Always anothwer view.


----------



## 3 veiws of a secret (30 June 2006)

I have always held the notion that the wealthy people know how not to be frivolous with their money( ie hate parting with it) ,and how the strugglers /battlers ,have no option but to spend their money. Warren Buffett goes against this thought of mine .
I personally think there is much more behind this ,possibly he is airing some dirty linen out here. 
Lastly a funny thought of mine is ,should it have been more ? aaaah damn it ,its 30th June !


----------



## mit (1 July 2006)

Warren for a capitalist has always been liberal (small l) in his views. I think that when you get past your first 100million money must purely be a score card. Buffet is close enough to the end to realise that he needs to start planning. He doesn't want to give it all to his kids so he is going to give it away. Gatesy is the same. Even though he is a lot younger, he wants to retire in 2 years and is progressively giving money to his charity. I remember years ago when he was worth around 2 billion that a billion dollars is infinite money in that you could never spend it in your life time.

MIT


----------



## 3 veiws of a secret (1 July 2006)

"mit"..........
and people like you & I where do fit in the scheme of things?


----------



## 2020hindsight (16 March 2008)

generous blokes, some of these atheists 
Buffet and Gates for instance.

Mind you , their software sucks (in the case of Gates anyway)

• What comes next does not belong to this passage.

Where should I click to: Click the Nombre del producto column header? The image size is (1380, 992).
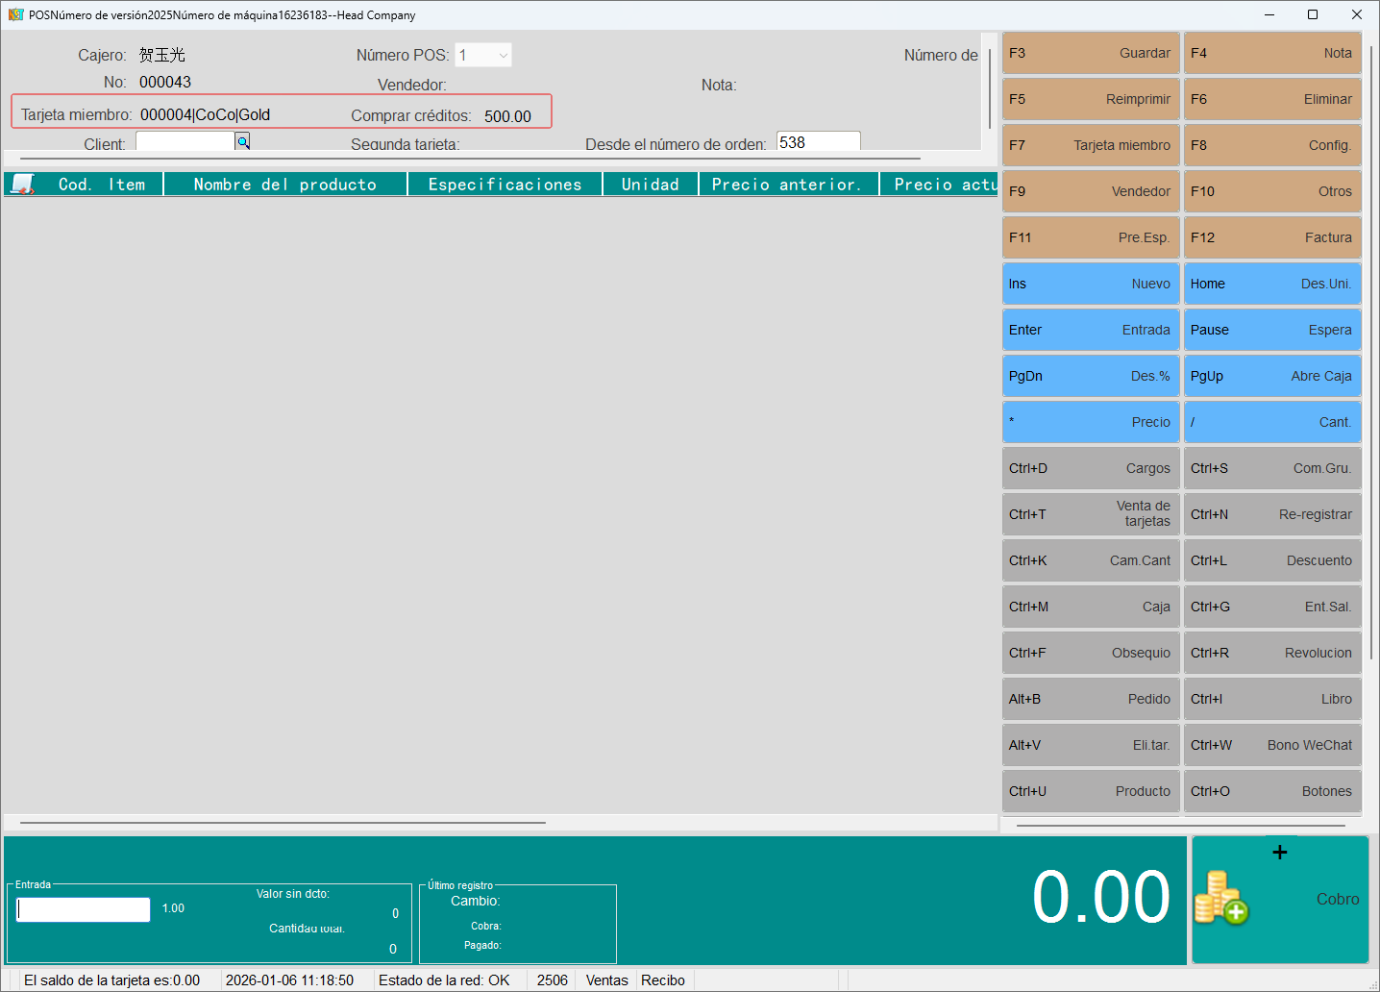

http://atheism.about.com/b/a/257812.htm



> Warren Buffet: Atheist Philanthropist?
> People sometimes say, or just imply, that atheists don't do charitable work like religious theists. This is supposed to demonstrate how much better theistic religion is than irreligious atheism. While it is true that there aren't any atheist "churches" running local soup kitchens, that doesn’t mean that there aren't any atheists doing charity work ”” some of whom are so prominent, they are missed.
> 
> The Jewish Atheist quotes from the Celebrity Atheist List:
> ...





> Gates was interviewed November 1995 on PBS by David Frost. Below is the transcript with minor edits.
> 
> Frost: Do you believe in the Sermon on the Mount?
> 
> ...





> Gates was profiled in a January 13, 1996 TIME magazine cover story. Here are some excerpts compiled by the Drudge Report:
> 
> “Isn’t there something special, perhaps even divine, about the human soul?” interviewer Walter Isaacson asks Gates “His face suddenly becomes expressionless,” writes Isaacson, “his squeaky voice turns toneless, and he folds his arms across his belly and vigorously rocks back and forth in a mannerism that has become so mimicked at MICROSOFT that a meeting there can resemble a round table of ecstatic rabbis.”
> 
> ...


----------



## jonojpsg (17 March 2008)

Come on - it isn't hard to see that unless you want your kids to end up on the scrap heap, giving them billions of dollars each is a bad idea.  In which case, what else do you do with your money?  Makes little difference whether they are Christian, or religious, or otherwise.  Just common sense.

ALso, just because they are two of the three richest people in the world, doesn't make them any better at giving than the rest of us.  Check the rest of the multi-billionaires in the world and see what they are going to do with their billions after they stop amassing more - one would imagine that most will be giving it away?? Be interesting to see anyway.


----------